Since then, all tables belonging to a given keyspace are cleaned up in parallel.
Cleanup serialization on each shard was enforced with a semaphore, which was
incorrectly removed by the patch aforementioned.

So space requirement for cleanup to succeed can be up to the size of keyspace,
increasing the chances of node running out of space.

Node could also run out of memory if there are tons of tables in the keyspace.
Memory requirement is at least #_of_tables * 128k (not taking into account write
behind, etc).
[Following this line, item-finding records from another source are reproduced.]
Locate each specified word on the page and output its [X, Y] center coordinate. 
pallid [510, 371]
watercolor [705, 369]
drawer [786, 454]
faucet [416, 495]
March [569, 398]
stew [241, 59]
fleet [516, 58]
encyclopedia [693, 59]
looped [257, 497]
With 5k tables, it's ~0.64G per shard.

Also all tables being cleaned up in parallel will compete for the same
disk and cpu bandwidth, so making them all much slower, and consequently
the operation time is significantly higher.
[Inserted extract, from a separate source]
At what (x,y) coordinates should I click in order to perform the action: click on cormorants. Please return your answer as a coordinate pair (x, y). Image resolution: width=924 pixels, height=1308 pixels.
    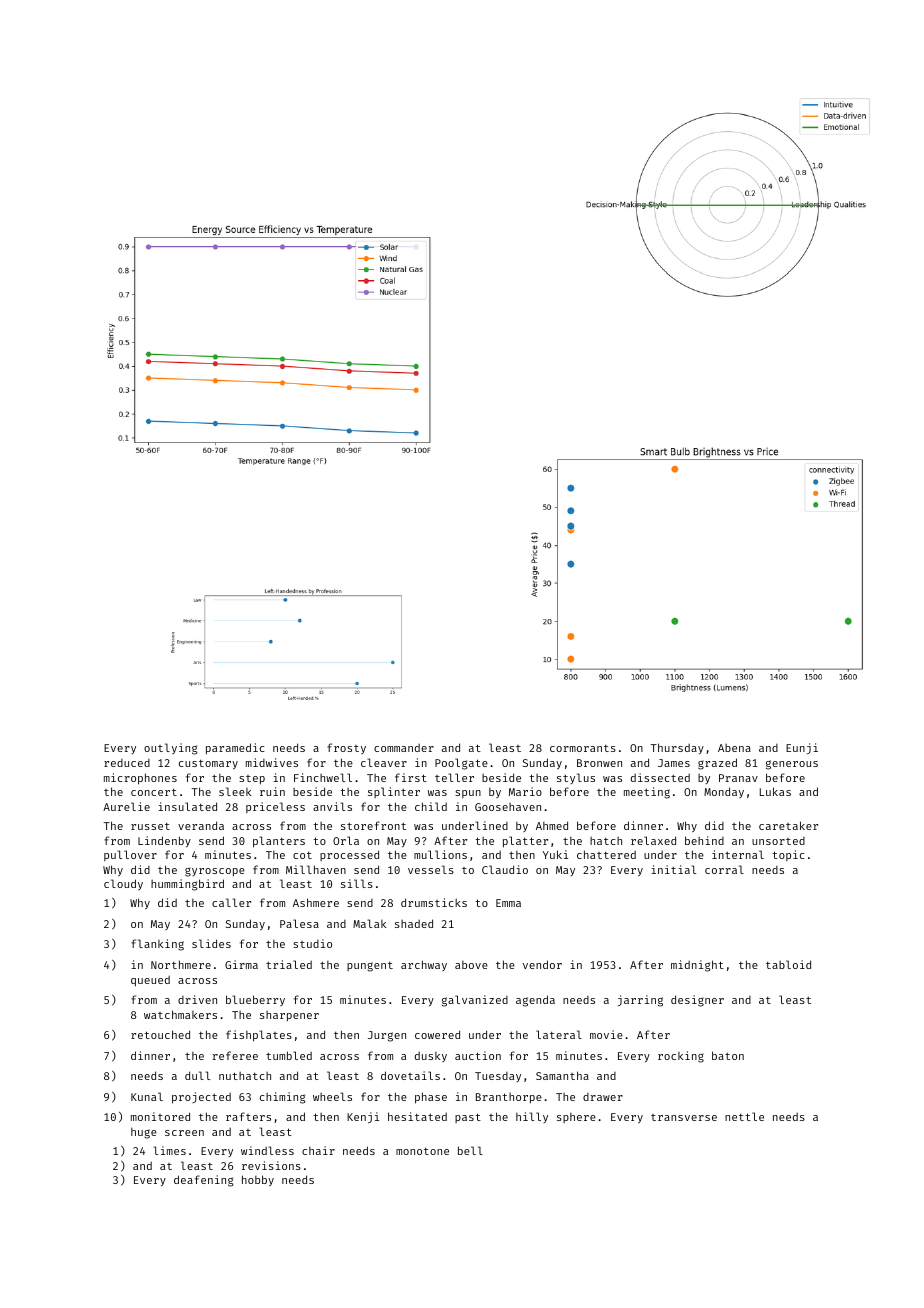
    Looking at the image, I should click on (583, 748).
This problem was detected with cleanup, but scrub and upgrade go through the
same rewrite procedure, so they're affected by exact the same problem.

Fixes #8247.

Signed-off-by: Raphael S. Carvalho <raphaelsc@scylladb.com>
Message-Id: <20210312162223.149993-1-raphaelsc@scylladb.com>
(cherry picked from commit 71712448444989f0ecbd017e335338e2f5dc478c)
---
 sstables/compaction_manager.cc | 16 +++++++++-------
 sstables/compaction_manager.hh |  1 +
 2 files changed, 10 insertions(+), 7 deletions(-)
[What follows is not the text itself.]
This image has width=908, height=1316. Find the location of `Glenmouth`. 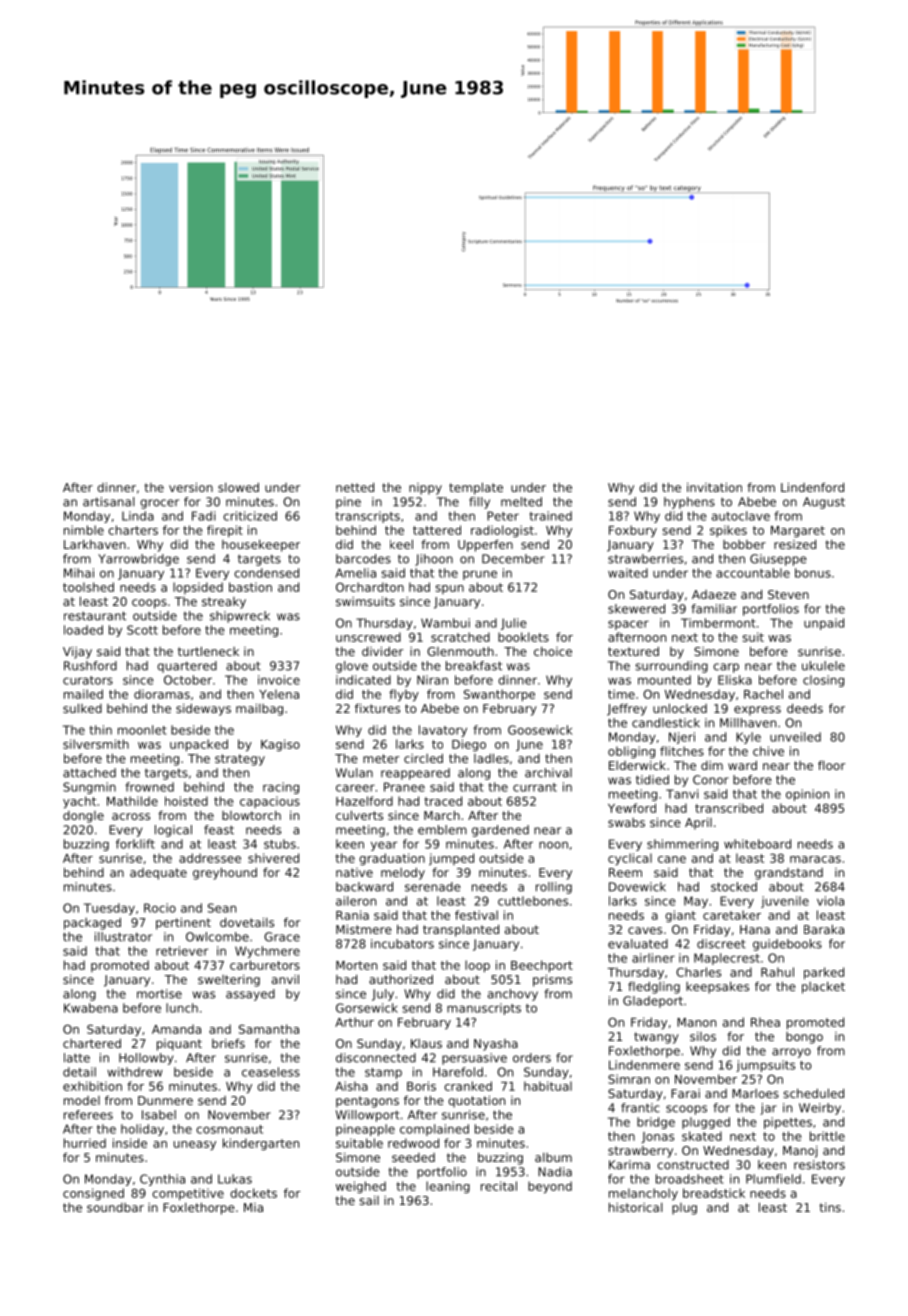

diff --git a/sstables/compaction_manager.cc b/sstables/compaction_manager.cc
index fb05f126f5..4f0b12eb67 100644
--- a/sstables/compaction_manager.cc
+++ b/sstables/compaction_manager.cc
@@ -673,13 +673,15 @@ future<> compaction_manager::rewrite_sstables(column_family* cf, sstables::compa
                 compacting->release_compacting(exhausted_sstables);
             };
 
-            _stats.pending_tasks--;
-            _stats.active_tasks++;
-            task->compaction_running = true;
-            compaction_backlog_tracker user_initiated(std::make_unique<user_initiated_backlog_tracker>(_compaction_controller.backlog_of_shares(200), _available_memory));
-            return do_with(std::move(user_initiated), [this, &cf, descriptor = std::move(descriptor)] (compaction_backlog_tracker& bt) mutable {
-                return with_scheduling_group(_scheduling_group, [this, &cf, descriptor = std::move(descriptor)] () mutable {
-                    return cf.run_compaction(std::move(descriptor));
+            return with_semaphore(_rewrite_sstables_sem, 1, [this, task, &cf, descriptor = std::move(descriptor)] () mutable {
+                _stats.pending_tasks--;
+                _stats.active_tasks++;
+                task->compaction_running = true;
+                compaction_backlog_tracker user_initiated(std::make_unique<user_initiated_backlog_tracker>(_compaction_controller.backlog_of_shares(200), _available_memory));
+                return do_with(std::move(user_initiated), [this, &cf, descriptor = std::move(descriptor)] (compaction_backlog_tracker& bt) mutable {
+                    return with_scheduling_group(_scheduling_group, [this, &cf, descriptor = std::move(descriptor)]() mutable {
+                        return cf.run_compaction(std::move(descriptor));
+                    });
                 });
             }).then_wrapped([this, task, compacting] (future<> f) mutable {
                 task->compaction_running = false;
diff --git a/sstables/compaction_manager.hh b/sstables/compaction_manager.hh
index e499bbbabc..8193e8ef17 100644
--- a/sstables/compaction_manager.hh
+++ b/sstables/compaction_manager.hh
@@ -110,6 +110,7 @@ private:
     std::unordered_map<column_family*, rwlock> _compaction_locks;
 
     semaphore _custom_job_sem{1};
+    seastar::named_semaphore _rewrite_sstables_sem = {1, named_semaphore_exception_factory{"rewrite sstables"}};
 
     std::function<void()> compaction_submission_callback();
     // all registered column families are submitted for compaction at a constant interval.